» Instructions for the task: Update these lines by replacing "Screen dimensions" with "Screen size" and leave everything else unchanged. Omit the pictures from your answer.

— BEGIN Input records —

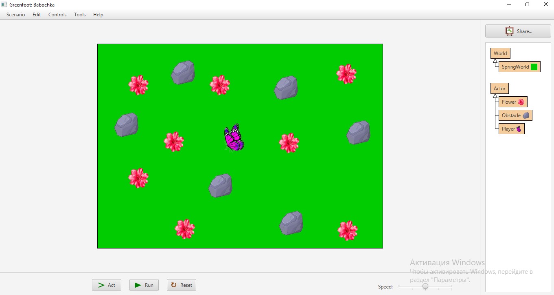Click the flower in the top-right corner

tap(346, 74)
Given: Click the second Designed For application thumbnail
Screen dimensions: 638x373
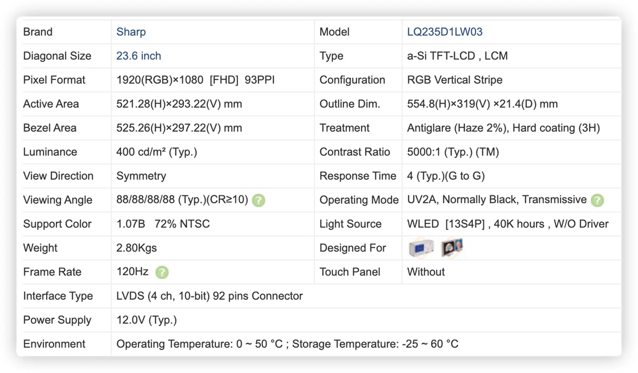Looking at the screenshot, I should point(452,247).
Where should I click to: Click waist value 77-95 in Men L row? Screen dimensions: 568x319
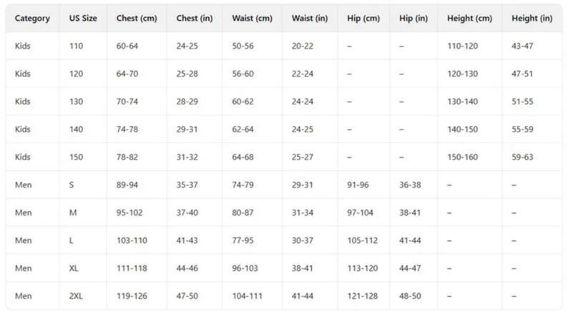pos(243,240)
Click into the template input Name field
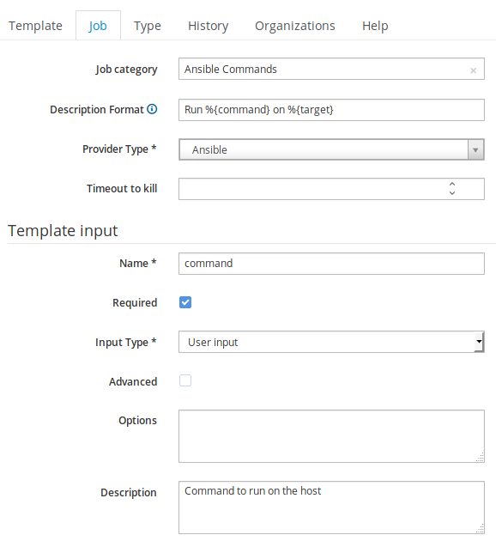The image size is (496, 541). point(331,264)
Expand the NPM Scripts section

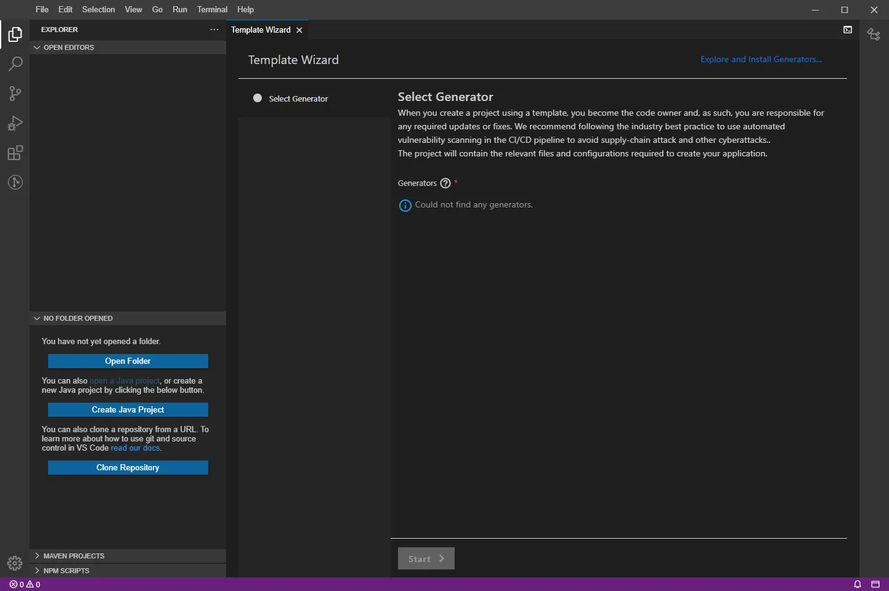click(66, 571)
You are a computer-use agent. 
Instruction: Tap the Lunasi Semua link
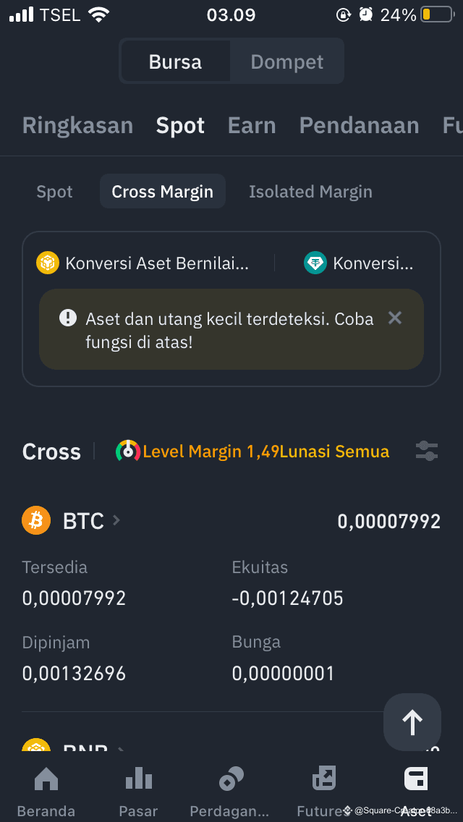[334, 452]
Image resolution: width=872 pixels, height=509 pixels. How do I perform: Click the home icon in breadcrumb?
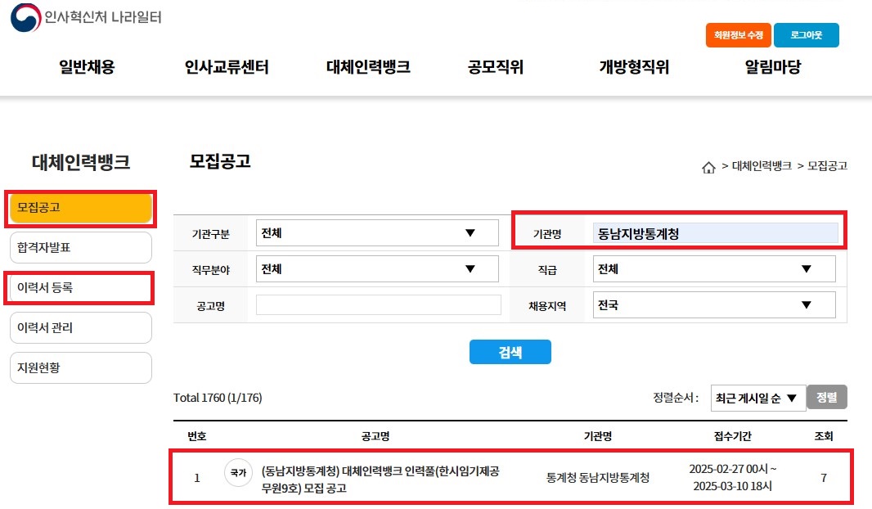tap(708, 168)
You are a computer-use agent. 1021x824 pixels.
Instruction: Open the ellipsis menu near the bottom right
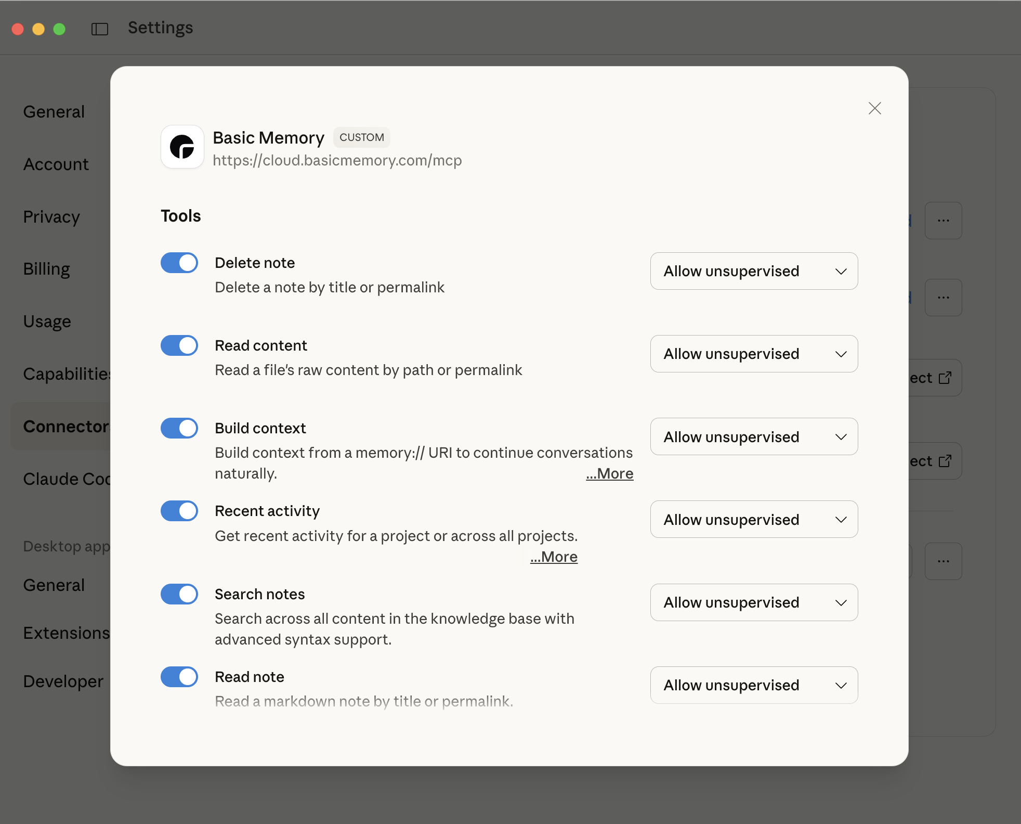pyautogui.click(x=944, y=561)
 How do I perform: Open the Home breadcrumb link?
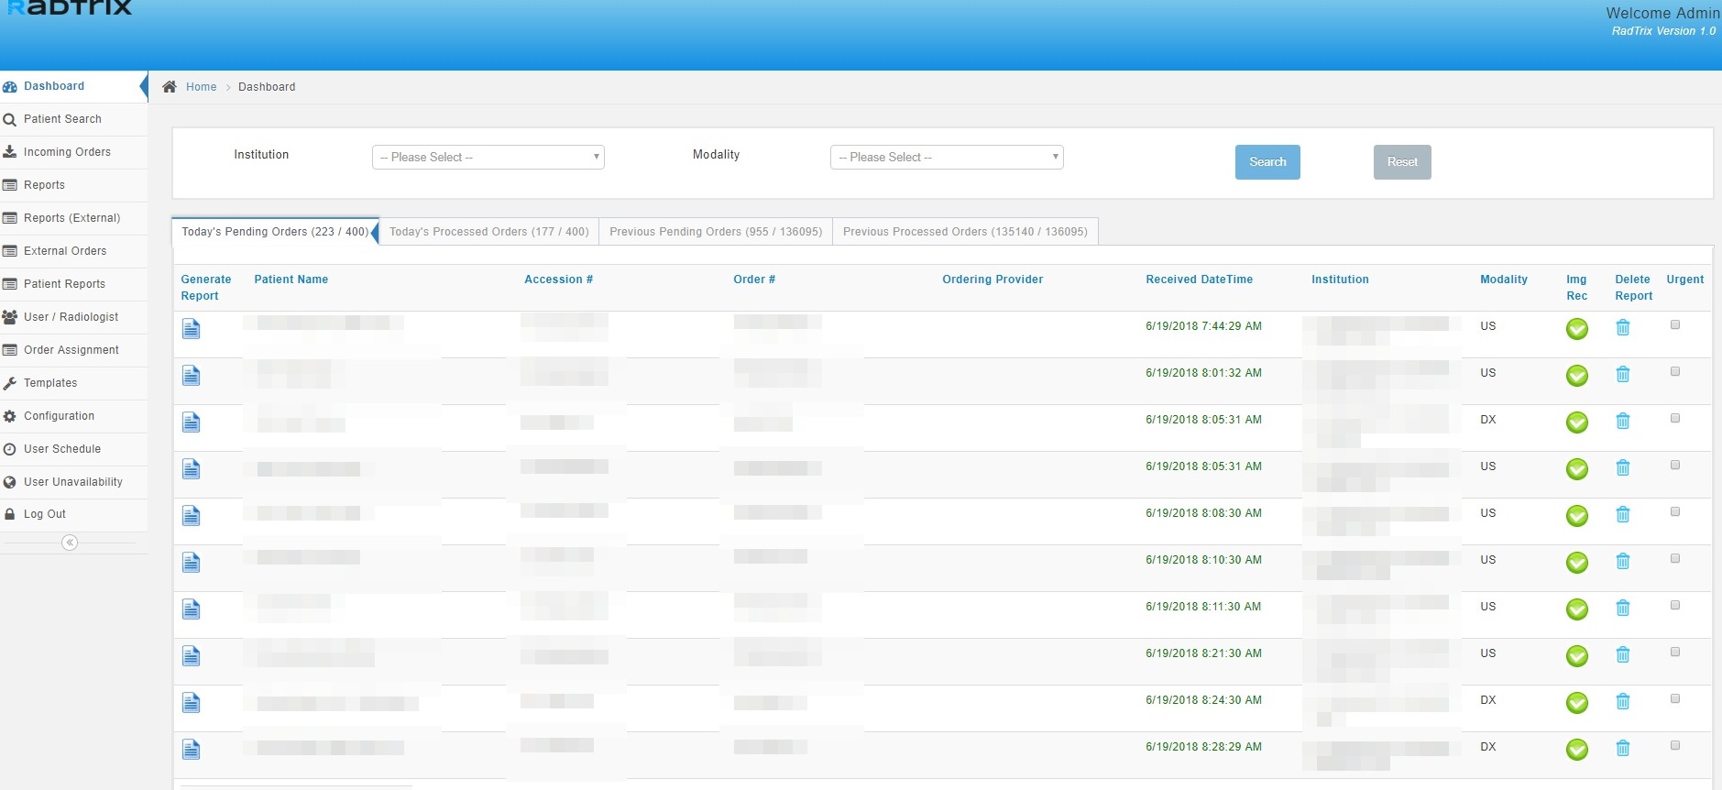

— END Input records —

» Answer to this task:
Click the flower in the top-right corner

tap(346, 74)
Given: Click the second Designed For application thumbnail
Screen size: 638x373
Looking at the screenshot, I should point(452,247).
Where should I click to: Click waist value 77-95 in Men L row? Screen size: 568x319
pos(243,240)
Click into the template input Name field
The image size is (496, 541). point(331,264)
Expand the NPM Scripts section

click(66, 571)
You are a computer-use agent. 
Instruction: Tap the Lunasi Semua link
[334, 452]
Image resolution: width=872 pixels, height=509 pixels. How do I perform: Click the home icon in breadcrumb?
tap(708, 168)
You are a computer-use agent. 1021x824 pixels.
Instruction: Open the ellipsis menu near the bottom right
pyautogui.click(x=944, y=561)
 How do I perform: Open the Home breadcrumb link?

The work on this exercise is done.